Parenting
Children and Chickens go Hand in Talon

When I was pregnant with my first daughter, my husband and I nested like all parents. We renovated the house and created and painted the nursery. However, before all that, one of my first nesting urges was the procurement of four hens for our backyard.

Named Judi Dench, Hattie McDaniels, Ginger Rogers and Betty White, the jazzy hens became wonderful pets and a nostalgic reminder of my own childhood growing up on ten acres with a menagerie of animals. As a result of that childhood, I am an egg snob. Once you’ve had homegrown, it’s hard to go back to store-bought. So the chookies earned their keep, laying eggs for us in exchange for kitchen scraps and free-range of the yard.

Soon, baby girl number one arrived and from the moment she could move, she wanted to wrestle the chickens. By the time she could walk, she was helping me feed them every day.

A 'chick-nic' on the lawn. Photo: Andy Lawrence

Even now, there is something deeply calming about feeding the chooks and collecting the eggs. Beyond that, it is deeply important to me that my children have a relationship with their food and the plants and animals that produce it. The simple act of collecting the eggs creates a somatic memory of where that food comes from. Our modern lives are pathologically disconnected from our food sources, courtesy of fast food, supermarket chains and the allure of convenience. That convenience is fast becoming a necessity in order to maintain the ever-increasing busyness of our lifestyle.

Keeping chickens won’t solve that. But, it does go some way in reminding us what it means to procure our food. To slow down long enough to watch the whole process and eat with the joy of knowing exactly where that egg came from. And besides that, chickens are hilarious and their antics will bring you and your children happiness.

Well, some of their antics. It wouldn’t be fair if I only laid out the good parts. Left unprotected, your chickens will decimate your garden. I was cavalier about fencing the garden too many times to count, and therefore the chickens have had many wonderful adventures eating through my veggie patch and excavating enormous amounts of soil from my garden beds.

Additionally, where there are chickens, there cometh rats. This is probably the worst part about keeping chooks. You can get feeders and coops that are rat-proof, but regardless the rats will still come. We manage by sealing food bins and cleaning the coop regularly, but it’s something we’ve learned to accept and live with.

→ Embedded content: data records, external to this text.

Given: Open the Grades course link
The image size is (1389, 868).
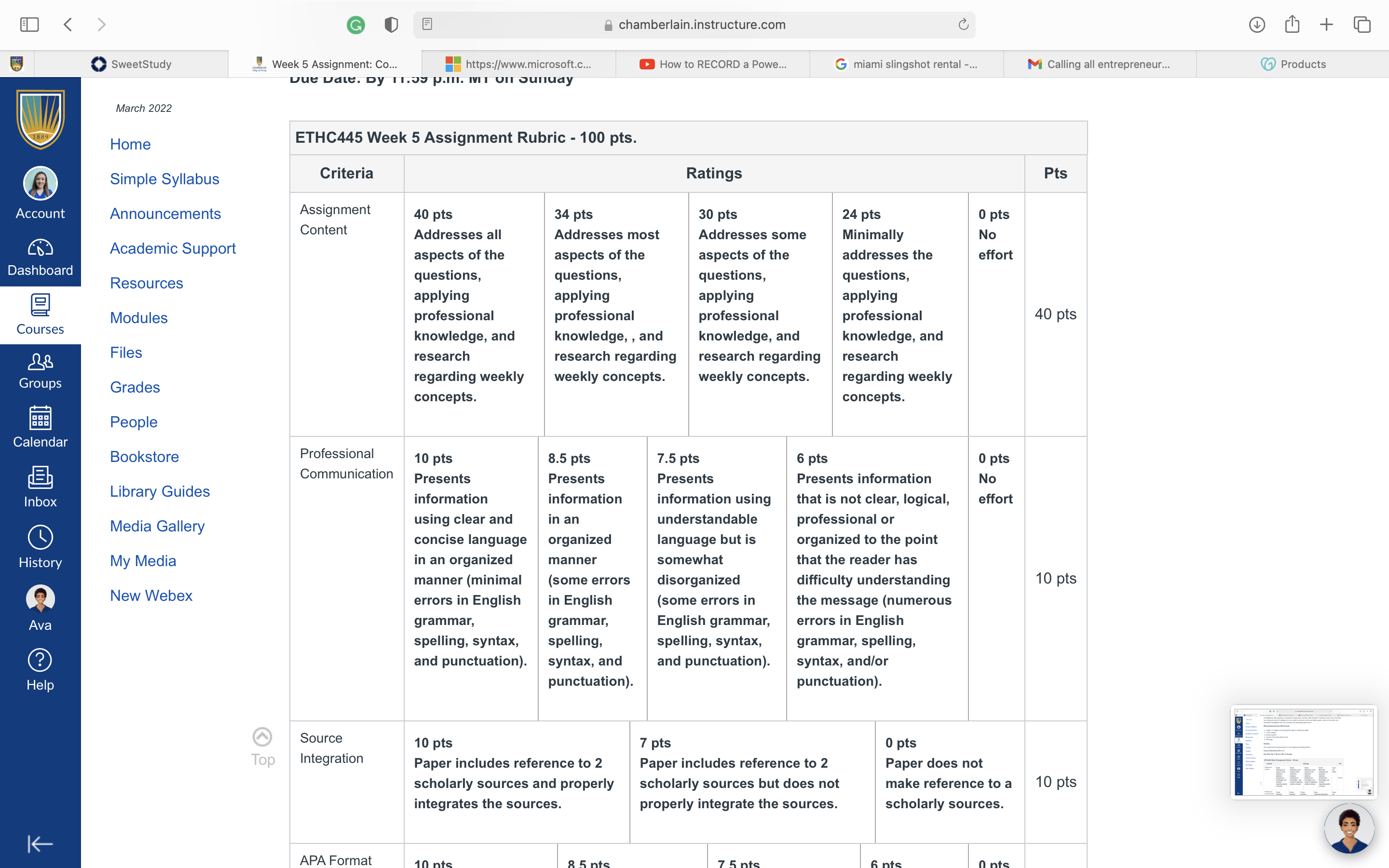Looking at the screenshot, I should coord(135,387).
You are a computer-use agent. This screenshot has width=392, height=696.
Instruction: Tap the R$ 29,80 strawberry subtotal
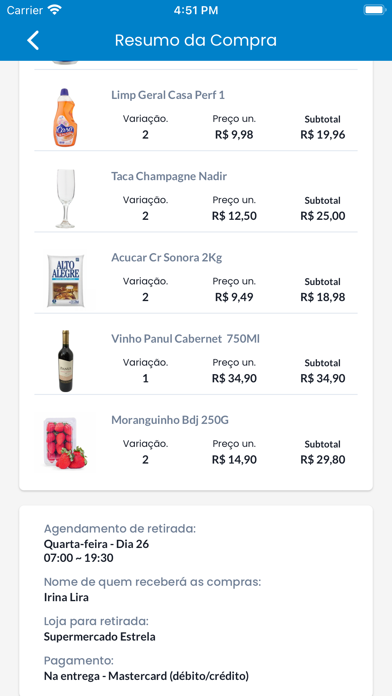click(323, 460)
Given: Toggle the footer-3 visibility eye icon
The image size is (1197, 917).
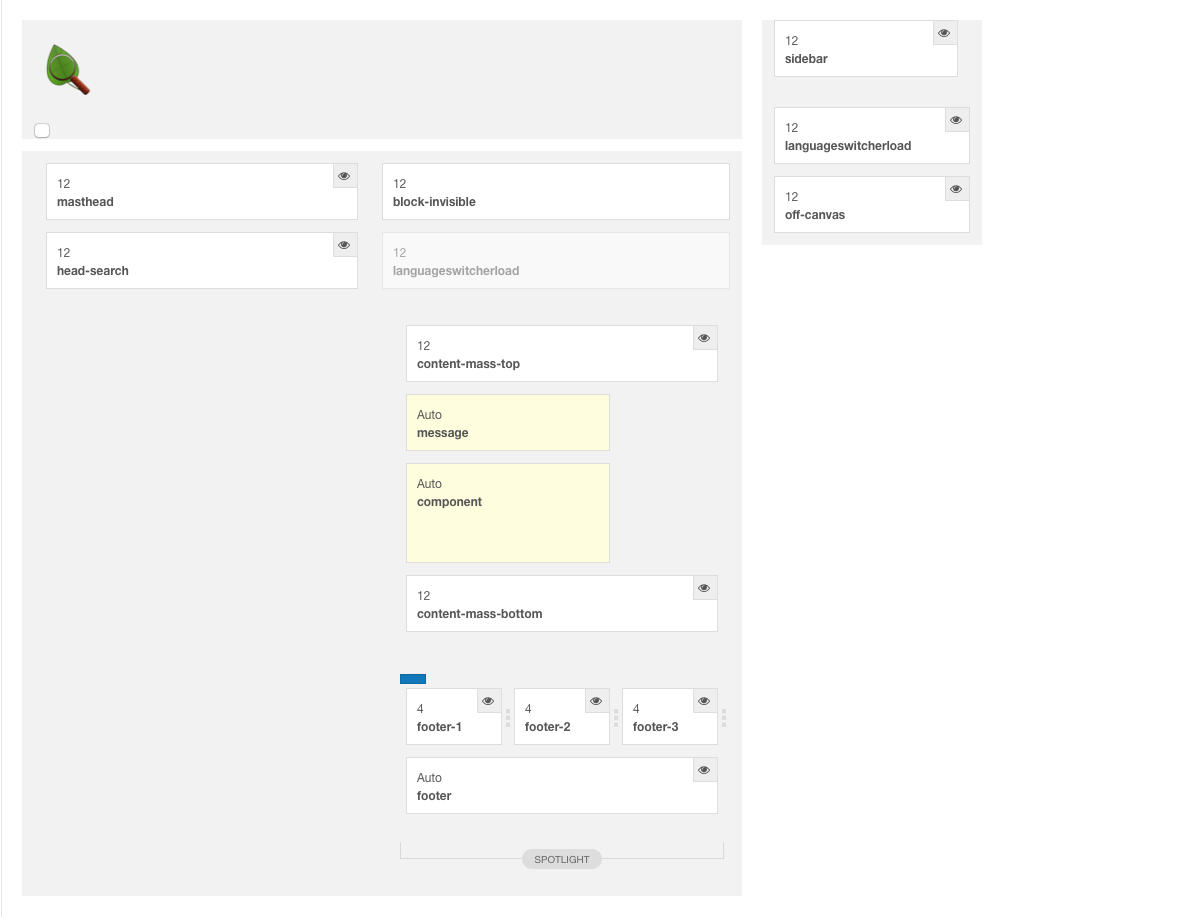Looking at the screenshot, I should (704, 701).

Two years ago, I impulse bought a small incubator and was subsequently gifted some fertilised eggs. Excitedly, I embarked on an experiment with my kids, letting them observe the process of incubation and waiting three weeks for the eggies to hatch.

Now, whenever my youngest sees an egg she coos and says ‘ooo bubby chicky in there'. It’s heartbreakingly sweet. Funnily enough, it doesn’t seem to bother her when we crack those eggs, or they’re served to her soft boiled with toast soldiers. I like to think that being so close to the process brings a duality of feeling: a love for the animal and a sense of respect for the fact that we are consuming a product that (if fertilised) would have become another chicken.

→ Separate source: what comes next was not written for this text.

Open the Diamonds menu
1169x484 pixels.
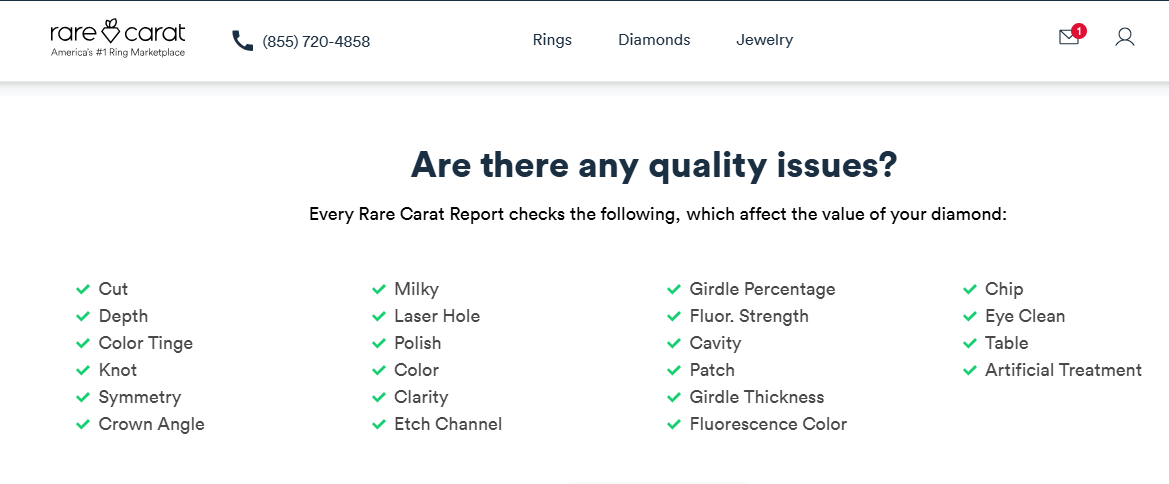654,40
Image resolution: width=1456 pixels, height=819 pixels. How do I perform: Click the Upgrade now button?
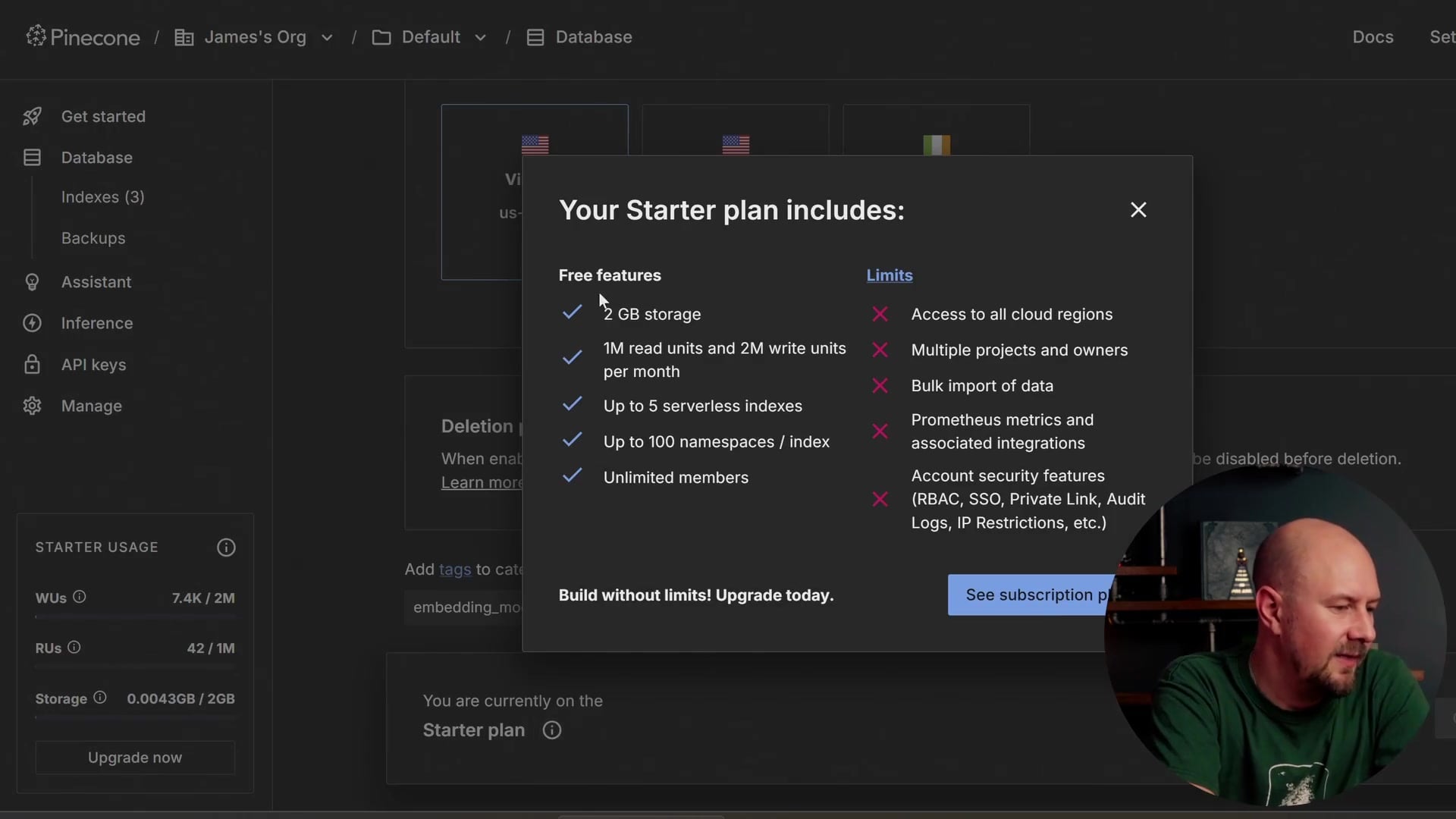[134, 757]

I’m totally projecting my own embodied ideology onto my child’s innocent macinactions, but I hope my children absorb that ideology nonetheless.

Two chicks hatched after the three-week incubation period and the joy they bought my girls was palpable. Every day the requests came in hard and fast to ‘cuddle chickies'. Every. Single. Day. My eldest girl named one Bobbi Toffee and the other Jacqueline Blackeline. My second daughter, much younger at this time, said her first word: 'chickies'.

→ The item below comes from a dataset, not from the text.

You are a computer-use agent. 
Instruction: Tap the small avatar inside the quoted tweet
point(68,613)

The infamous Bobbi Toffee when he was still friendly with the babies. Photo: Andy Lawrence

Unfortunately, Bobbi Toffee turned out to be a rooster. And despite his loving upbringing, he became a VERY aggressive rooster. Roosters are not permitted to be kept in Wollongong suburbia due to the noise pollution created from their crowing. So, Bobbi Toffee had a lovely 18 months of life with us before he attacked the baby and signed his own vacating notice. Not before he had the chance to sire a clutch of new chickies for the girls to cuddle!

Few things have brought as much richness to our lifestyle as the humble chooks in our backyard. They are incredible emotional regulators for both me and my children. They provide us with hours of entertainment; my eldest has become a chicken hypnotist and likes to line up prostrate chooks to stroke their tummies. And of course, they are the invaluable source of our Sunday morning poached eggs on toast.